### [Assigned task]
Although the records contain pictures, none belong in the copy: restate word for word only the lines from the one with "Instruction: Click the" through the one with "Click the Permalink label text", both included.

### [Records to use]
Start of Block

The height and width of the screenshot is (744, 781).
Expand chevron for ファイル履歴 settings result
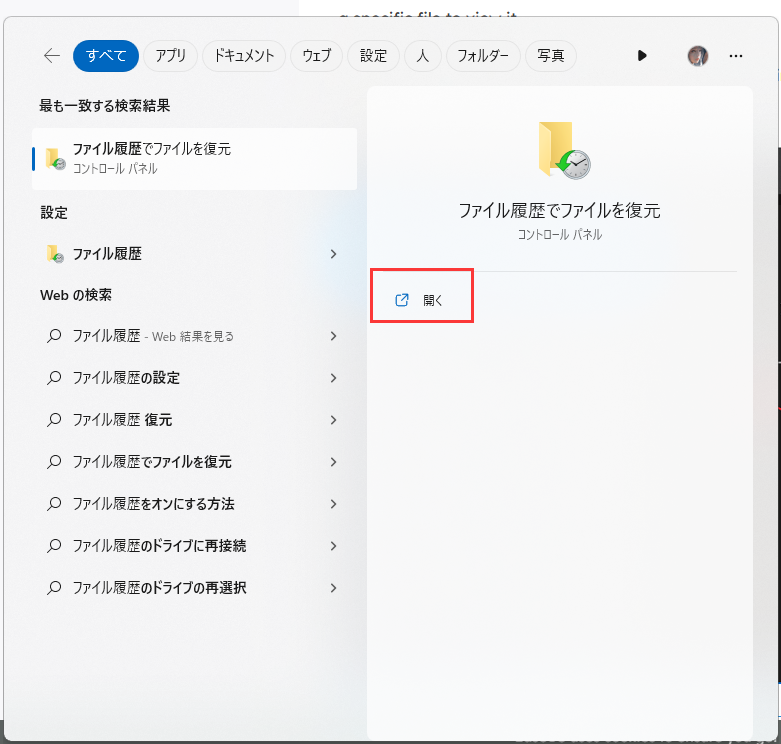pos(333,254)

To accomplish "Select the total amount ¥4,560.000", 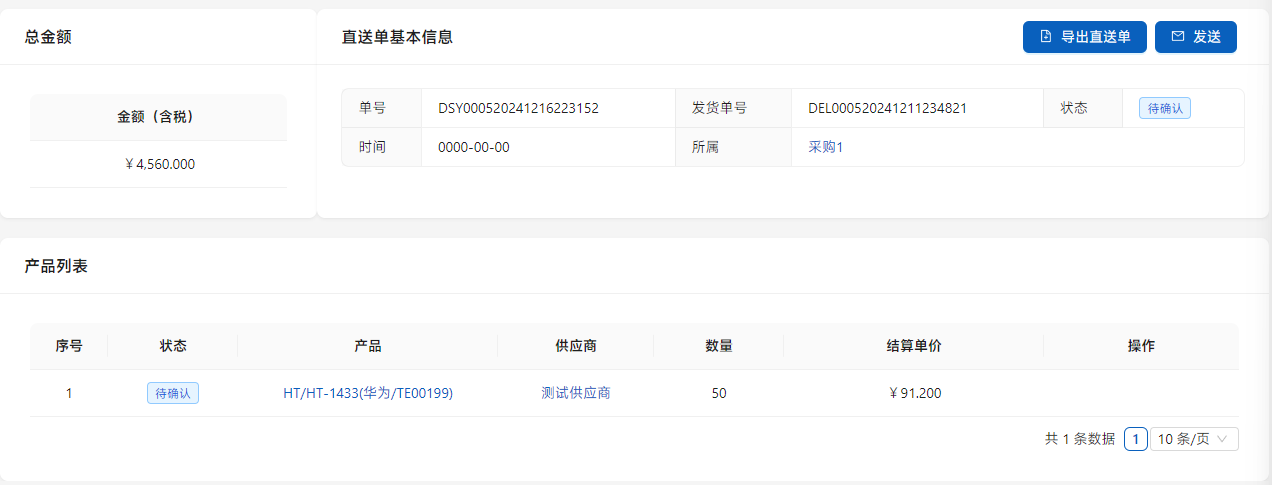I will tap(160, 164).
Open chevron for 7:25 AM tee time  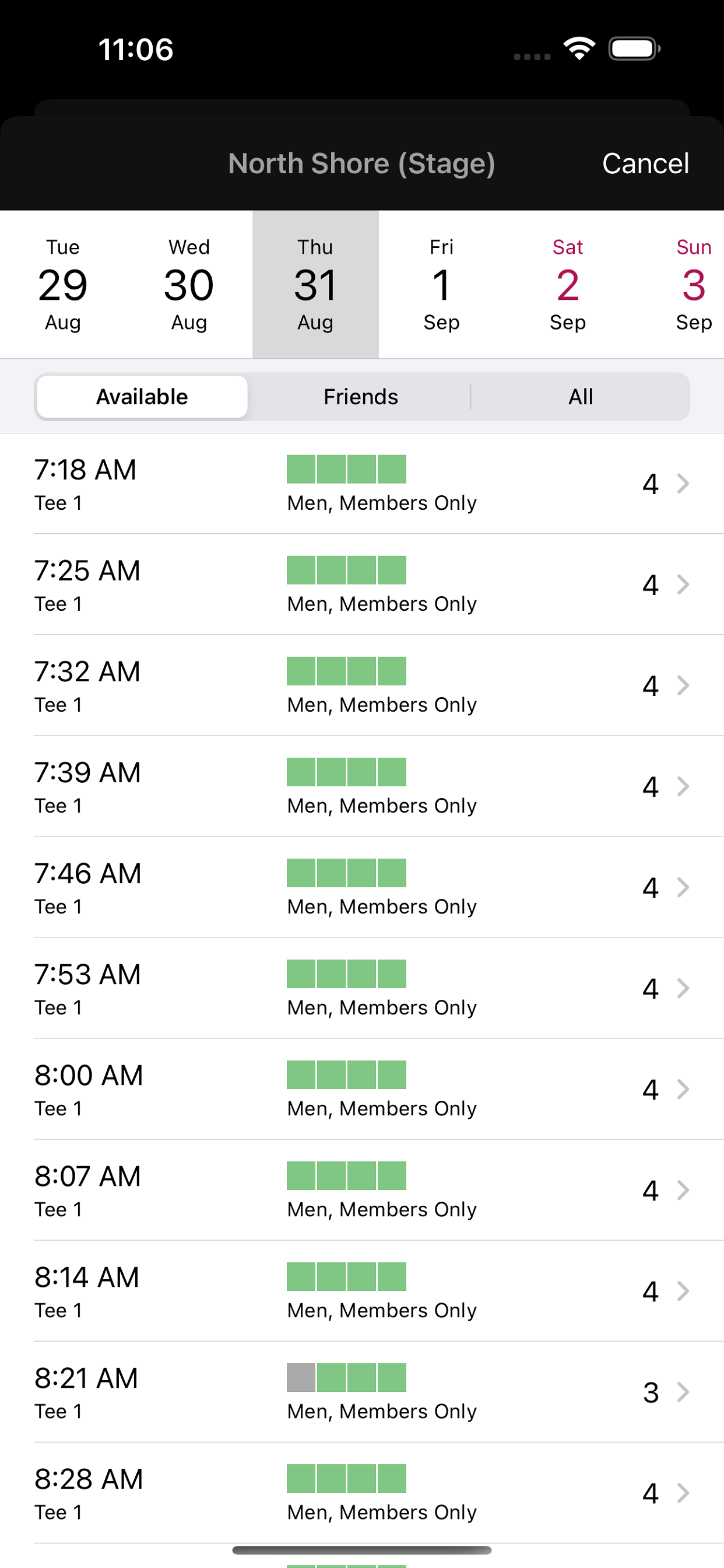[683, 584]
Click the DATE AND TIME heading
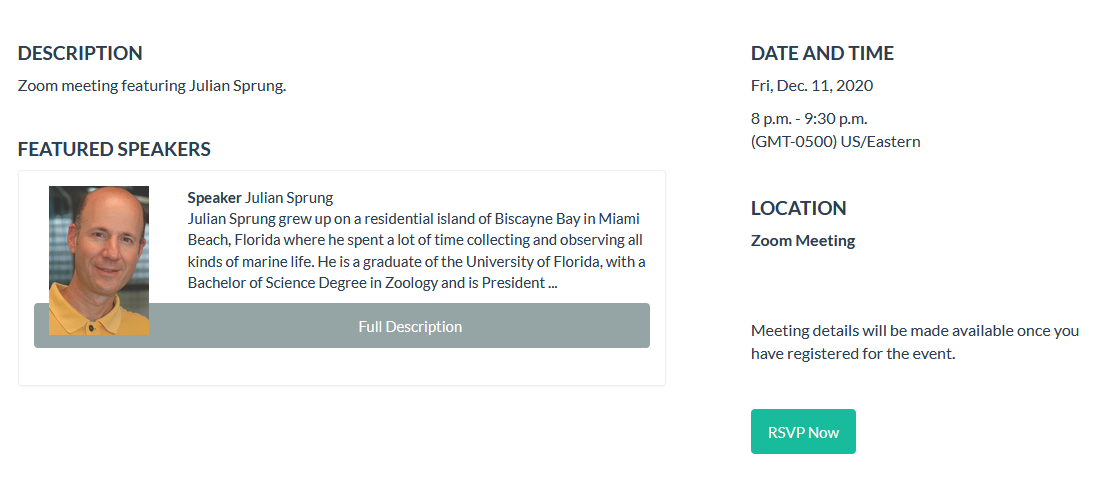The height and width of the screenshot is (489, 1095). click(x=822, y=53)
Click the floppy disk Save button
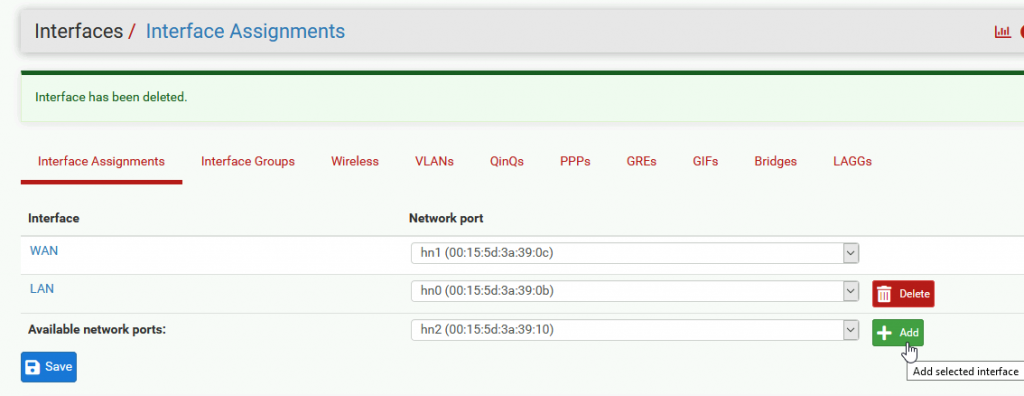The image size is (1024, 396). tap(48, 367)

End of Block
Start of Block

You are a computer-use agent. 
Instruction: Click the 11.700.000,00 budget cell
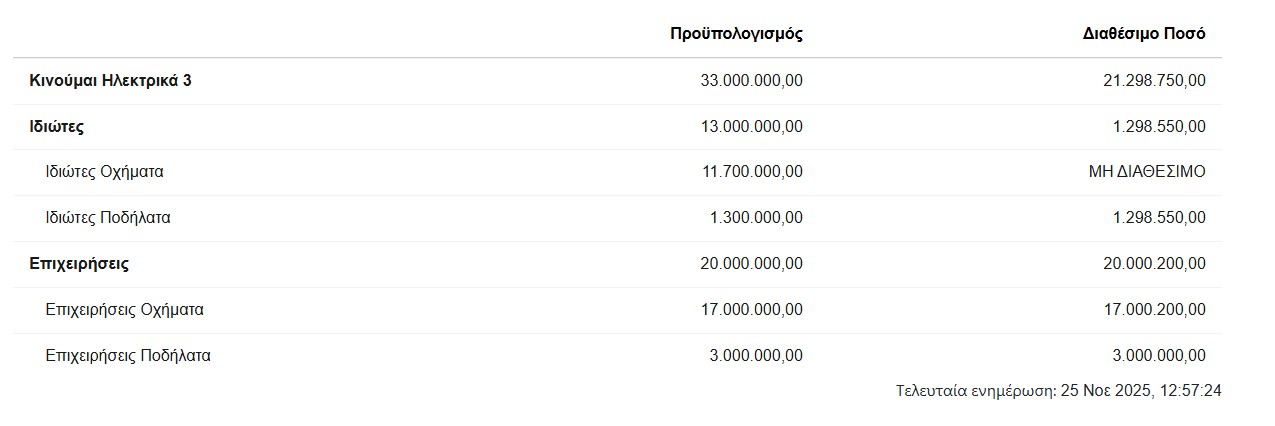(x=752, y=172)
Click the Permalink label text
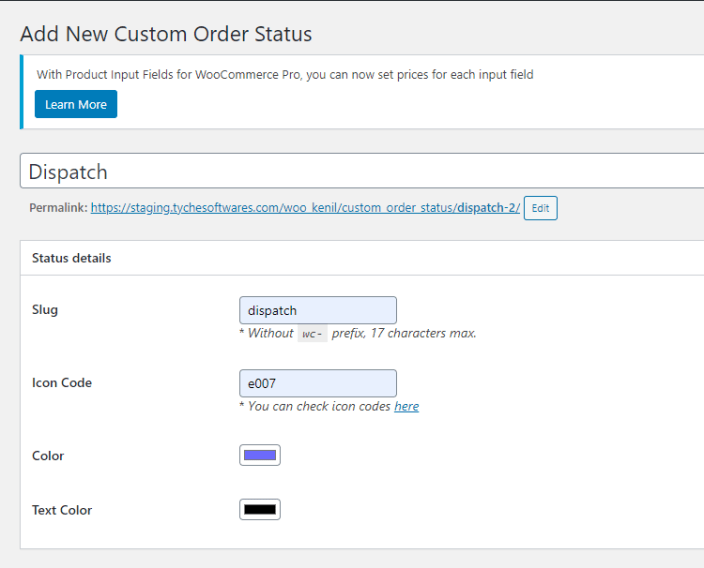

End of Block

### [Solved exercise]
Instruction: Click the 11.700.000,00 budget cell
(x=752, y=172)
Click the Permalink label text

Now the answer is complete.